Pickup Mesh/Mesh flying to player

Hayhoo (°o ° ~)

So what I want to do is basically that if my player is near my BP object, the BP Object is supposed to fly towards him and right before it hits my player I want to destroy it. (An example of this would be like how you pickup objects in Minecraft) The problem is I have no idea on how to make it “fly” towards my player. Anyone has an idea?

Sincerely,

I would use the tick event on the object. Have a collision box on the object. When a player collides with the collision box, set a target(which will be an actor variable). In the tick, if the target != NULL then you need to do some math. I would use Interp to then gradually move the X Y and Z to the player’s X Y and Z. Then just destroy the local actor.

Edit (Thanks to DG Cage pointing out BPs):
Since you are using Blueprints, you can still use the collision box, however you can use timelines to gradually move the object from one location to another. No need to use the tick event.
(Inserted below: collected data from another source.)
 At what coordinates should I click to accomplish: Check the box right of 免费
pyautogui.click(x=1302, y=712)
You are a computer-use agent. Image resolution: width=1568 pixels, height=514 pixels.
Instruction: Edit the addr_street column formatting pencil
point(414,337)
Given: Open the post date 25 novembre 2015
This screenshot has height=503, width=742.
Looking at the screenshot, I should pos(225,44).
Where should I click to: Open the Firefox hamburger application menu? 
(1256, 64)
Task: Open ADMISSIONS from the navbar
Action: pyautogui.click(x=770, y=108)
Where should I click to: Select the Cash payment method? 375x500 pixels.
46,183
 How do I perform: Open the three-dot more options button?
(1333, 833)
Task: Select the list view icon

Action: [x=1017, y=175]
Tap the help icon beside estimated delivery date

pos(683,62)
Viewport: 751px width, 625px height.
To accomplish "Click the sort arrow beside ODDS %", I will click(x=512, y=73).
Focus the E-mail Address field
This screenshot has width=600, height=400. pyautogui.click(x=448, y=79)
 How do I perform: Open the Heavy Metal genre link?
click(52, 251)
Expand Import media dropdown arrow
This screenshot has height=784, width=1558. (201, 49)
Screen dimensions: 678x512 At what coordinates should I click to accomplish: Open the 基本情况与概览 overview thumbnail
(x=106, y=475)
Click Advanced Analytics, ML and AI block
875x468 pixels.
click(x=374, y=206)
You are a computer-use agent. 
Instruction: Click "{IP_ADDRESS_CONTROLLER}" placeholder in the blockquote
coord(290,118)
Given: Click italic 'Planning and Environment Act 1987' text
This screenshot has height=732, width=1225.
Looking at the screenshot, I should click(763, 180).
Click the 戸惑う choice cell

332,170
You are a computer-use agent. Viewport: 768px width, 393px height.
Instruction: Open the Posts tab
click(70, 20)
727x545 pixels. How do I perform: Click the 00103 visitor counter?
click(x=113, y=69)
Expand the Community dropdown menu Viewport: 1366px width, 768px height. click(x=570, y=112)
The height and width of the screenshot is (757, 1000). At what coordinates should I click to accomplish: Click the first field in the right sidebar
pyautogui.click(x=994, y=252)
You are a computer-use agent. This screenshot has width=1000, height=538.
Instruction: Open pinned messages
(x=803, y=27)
So now, on the begin overlap event, begin that timeline using the other actor(which should be a character, cast to character first to check). Use the casted character’s location as the end result.

Na, don’t use the tick.

Create the collision box/capsule like MadkillerMax said and use “OnBeginOverlap”. This is called as soon as something overlaps.

This event has an “Other Actor” output. You can cast this to your Character BP and use its location to move the object to it.

Shouldn’t you use tick as a means of moving the object gradually? He doesn’t want it to just teleport to the player.

Oh, I missed he was using Blueprints. I agree, Timeline without a tick event would be best.

Depends on what you are working with. For actors they already have the tick enabled, you need to override the tick function and then in the tick function, you must call the parent’s tick.

Even in C++ you would use the overlap event and a timeline. You can set the actor to be able to tick, but i don’t think you will want to turn it on and off everytime.

Best results for gradually moving something come from Timelines. You get a lot of control over exactly what happens to the object, when it starts/stops, and even forward/reverse capabilities. Float, vector, and event outputs are available, and as many as you want, within the same little nifty node.

You can use a float track in the Timeline as the alpha for a Lerp which would do the trick nicely.

And generally, if you have something that needs to operate on every frame but is temporary or event based, Timelines are better for performance and give greater control.

In C++ are you able to simply turn Tick on and off for whatever class its affecting? I’ve gotten proficient with BPs and have been interested in going all the way by learning C++

It worked :smiley: thanks for the help guys :wink:

No problem sir, good luck with your project!